ご指摘の点ですが、大垣市民病院は自治体病院としては
異例といっていいくらい黒字経営の病院です。
聖路加と地方の自治体病院の果たす役割は違って当然です。
それをいっしょに並べて比較することは馬鹿げています。
by 。 (2008-01-15 19:22) 

skyteam

by。さんへ>
 聖路加と違っても、安全のためのコストは必要ですね。要は医師不足、助産師不足、そういう状況です。きちんとしたスタッフ雇うのにお金がかかるようになります。市場原理で値上げされるのは当然です。安い=良いなんてことはありません。
 聖路加の病院の手厚いのは当たり前ではありません。国際的な水準を求めるのでしたら、とうぜんスタッフを集めねばなりません。まぁ、自治体病院の役割が聖路加と違えど、目指す結果(よりよい医療)は同じでしょう。安いことが求められる時代は終わってます。
 
by skyteam (2008-01-20 16:46)

| 提示された記録 |

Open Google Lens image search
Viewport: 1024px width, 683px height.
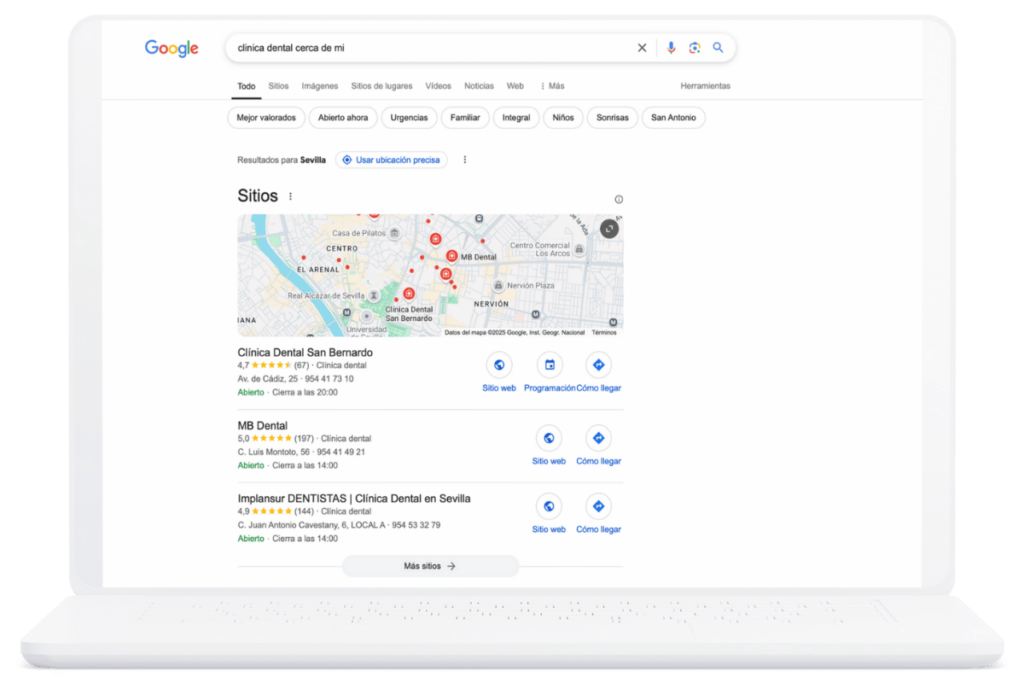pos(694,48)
==
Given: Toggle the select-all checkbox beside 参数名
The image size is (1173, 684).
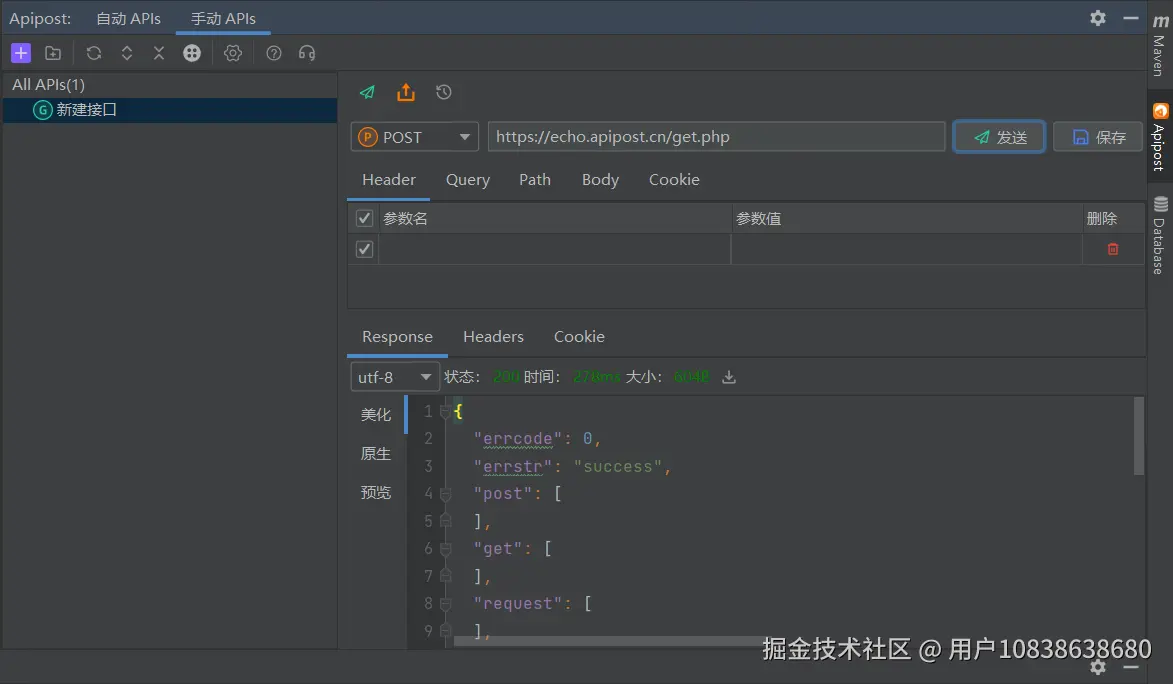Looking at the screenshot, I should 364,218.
==
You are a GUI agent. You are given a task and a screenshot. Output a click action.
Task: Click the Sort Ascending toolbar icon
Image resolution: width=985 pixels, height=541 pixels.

| 課題 1 |
自治体病院についての文章を、「by 。 (2008-01-15」という語句を含む箇所から、「skyteam (2008-01-20 16:46)」の後までそのまま書き写しなさい。
| 課題 2 |
自治体病院についての文章の続きを、最後に示された部分の後から書きなさい。

| 解答 1 |
by 。 (2008-01-15 19:22) 

skyteam

by。さんへ>
 聖路加と違っても、安全のためのコストは必要ですね。要は医師不足、助産師不足、そういう状況です。きちんとしたスタッフ雇うのにお金がかかるようになります。市場原理で値上げされるのは当然です。安い=良いなんてことはありません。
 聖路加の病院の手厚いのは当たり前ではありません。国際的な水準を求めるのでしたら、とうぜんスタッフを集めねばなりません。まぁ、自治体病院の役割が聖路加と違えど、目指す結果(よりよい医療)は同じでしょう。安いことが求められる時代は終わってます。
 
by skyteam (2008-01-20 16:46)

| 解答 2 |
。

都会のブランド病院はセレブを相手にしていればよいでしょう。それは安全のためのコストというよりは、もともとリスクの少ない「お客様」へのサービスとしてのコストでしょう。そういう医療は地方では民間病院に任せておけばよいのではないかと思います。誤解されているかもしれませんが、安い=良いとはまったく考えていません。ただ、実際問題としては経済・医療の格差は存在しているわけで自治体病院の立場としては簡単には切り捨てはできないのではないかと思います。それぞれ役割分担しているんです。医療崩壊などに関してすばらしい記事を書かれたりと医療の現状がよくわかっておいでのようなので感心しておりましたが、今回の記事は、聖路加のあり方がすばらしいものであり、地方自治体病院のありかたがくだらないというように書かれているように感じたためコメントさせていただいた次第です。これからも良い記事を期待しております。長文失礼いたしました。